Но приор неловко заерзал в своем кресле.
— Я ничего не знаю… — пробормотал он. — Есть улики…
— Что? Какие улики?
— Трактат Пьера Жана Олье о бедности! — воскликнул Пьер Жюльен. — Или вы станете отрицать, что держали эту дьявольскую книгу у себя в келье?
В этот момент мне стало ясно, что против меня велось следствие. В моей келье проводили обыск, обо мне, наверное, наводили справки. И я понял, что пока я ездил в Кассера, тут расследовали мою правоверность.

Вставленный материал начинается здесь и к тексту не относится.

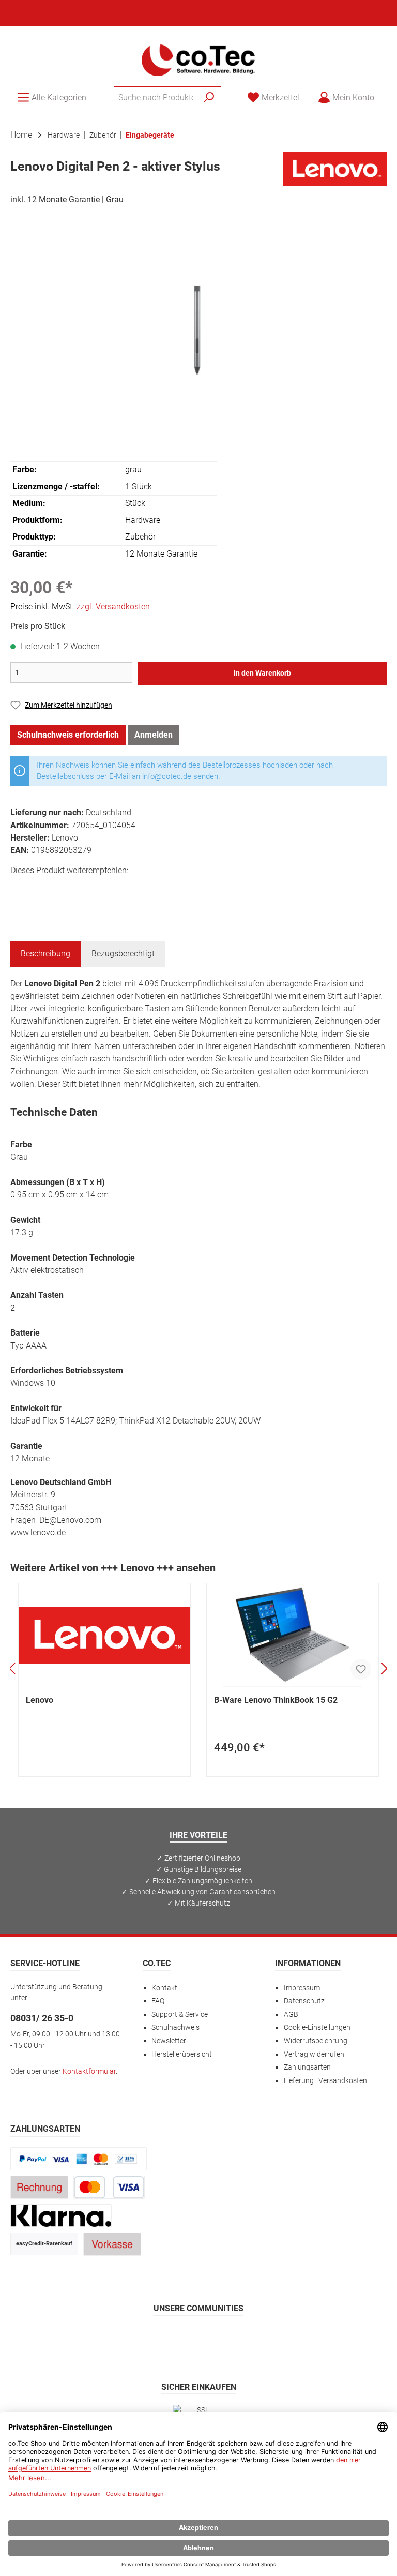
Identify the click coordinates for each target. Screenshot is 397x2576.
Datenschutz (304, 2001)
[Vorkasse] (112, 2243)
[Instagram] (174, 2337)
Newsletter (168, 2040)
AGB (291, 2014)
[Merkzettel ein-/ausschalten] (360, 1669)
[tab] (45, 954)
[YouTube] (223, 2337)
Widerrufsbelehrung (315, 2040)
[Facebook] (149, 2337)
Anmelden (153, 735)
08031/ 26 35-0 (41, 2018)
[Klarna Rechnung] (61, 2215)
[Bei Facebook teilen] (20, 889)
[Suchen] (209, 97)
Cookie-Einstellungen (317, 2027)
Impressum (302, 1988)
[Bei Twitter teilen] (43, 889)
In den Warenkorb (262, 673)
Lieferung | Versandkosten (325, 2080)
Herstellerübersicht (181, 2054)
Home (21, 135)
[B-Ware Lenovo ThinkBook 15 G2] (292, 1635)
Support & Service (179, 2014)
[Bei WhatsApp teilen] (89, 889)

Неудивительно, что Пьер Жюльен оказался слишком «занят» и не смог допросить Жордана Сикра. Ну конечно, ведь он был увлечен куда более важными делами, а именно очернением моей репутации.
— В вашей келье, брат Пьер Жюльен, есть руководства по заклинанию демонов, — сказал я, оставаясь внешне спокойным, но внутри весь трепеща. — Никто, однако, не говорит, что вы этим занимаетесь.
— Работы Олье были осуждены как еретические.
— Некоторые из его идей были осуждены, но не все его работы. Более того, вы найдете эту работу в библиотеке францисканцев.
— А также в руках многих бегинов.
— Верно. Вот почему я и собирался сжечь ее. Я не согласен с ее положениями.
— Да вы что? — скептически спросил Пьер Жюльен. — Тогда почему же эта книга находилась у вас в келье? Где вы ее взяли?
— Я ее конфисковал.
— У кого?
Зная, что правда еще более навредит Алкее, я дал уклончивый ответ:
— У одной заблудшей души, — сказал я.
— У еретика? У еретика, которого вы упустили не так давно, которому позволили беспрепятственно покинуть обитель?
Озадаченный, я посмотрел на приора Гуга. Тот рассматривал свои руки.
— Еретика? Какого еретика?
— Брат Тома утверждает, что он привлек ваше внимание к еретику, который побирался у ворот обители. — Пьер Жюльен подался вперед. — Он утверждает, что вы последовали за ним. Но, по словам Понса, вы не задержали его, не допросили, не заключили в тюрьму. Вы позволили ему скрыться.
— Потому что это был не еретик. — Вы, без сомнения, поняли по описанию «еретика», кто это был; я желал сохранить его личность в тайне и в то же время защитить себя. — Это наш человек под видом еретика.
— Наш? — презрительно переспросил Пьер Жюльен. — Кто же этот наш человек, скажите на милость. Где мы можем его найти?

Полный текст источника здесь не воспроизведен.